Lulista de carteirinha, o ex-governador Ricardo Coutinho (PSB) se arrependeu pela primeira vez, nesta quarta-feira (19), de não ser senador.

No dia que o Senado sabatinou o ministro da Justiça, Sergio Moro, nenhum dos senadores paraibanos, entre eles Veneziano Vital (PSB), ungido por Ricardo na eleição passada, fez uso do direito de questionar ex-juiz sobre as reportagens publicadas pelo site The Intercept Brasil, que mostravam mensagens trocadas entre ele e o procurador Deltan Dallagnol enquanto o então juiz era responsável pela Operação Lava Jato.

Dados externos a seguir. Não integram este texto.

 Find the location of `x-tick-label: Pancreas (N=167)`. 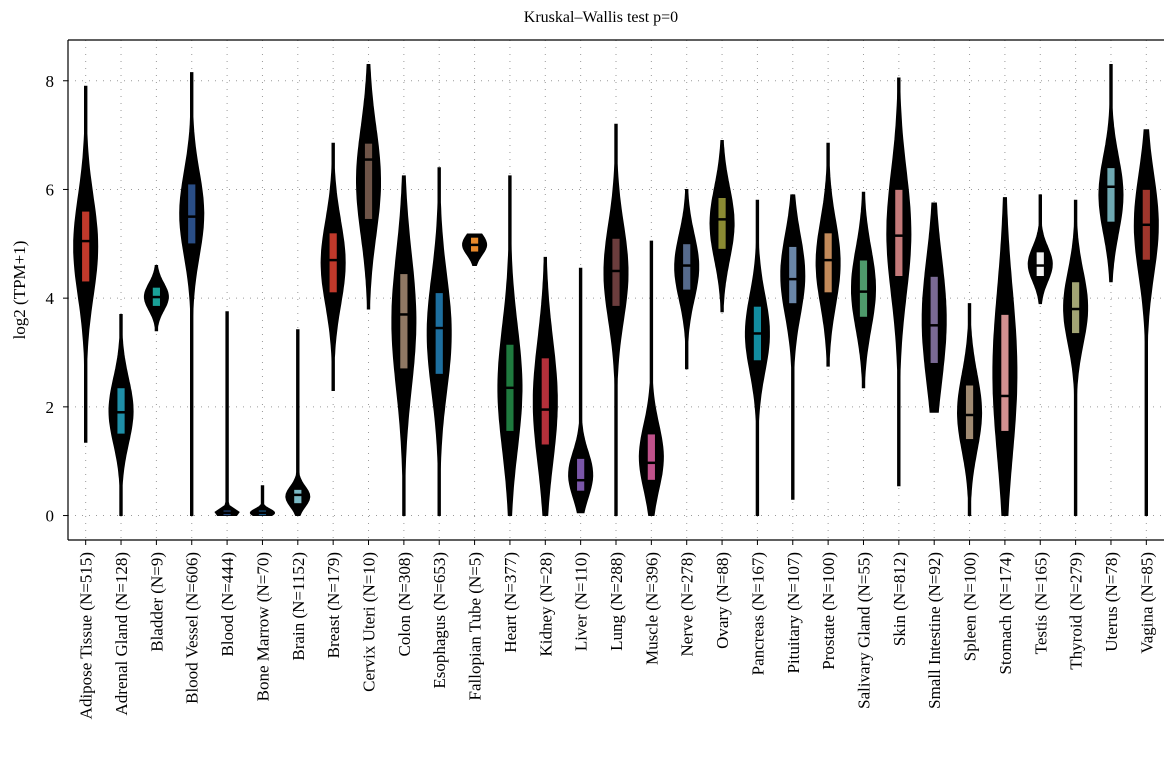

A propósito, o ex-governador Ricardo Coutinho (PSB) assinou ontem uma carta em conjunto com os ex-presidenciáveis Fernando Haddad (PT) e Guilherme Boulos (PSOL) em que pede o afastamento de Moro do cargo de ministro da Justiça e Segurança Pública.

Conhecendo Ricardo, como todo paraibano conhece, não resta a mínima dúvida que Moro seria ainda mais acossado se ex-governador paraibano estivesse lá. Mas para Ricardo restou uma caneta e um papel sem valor.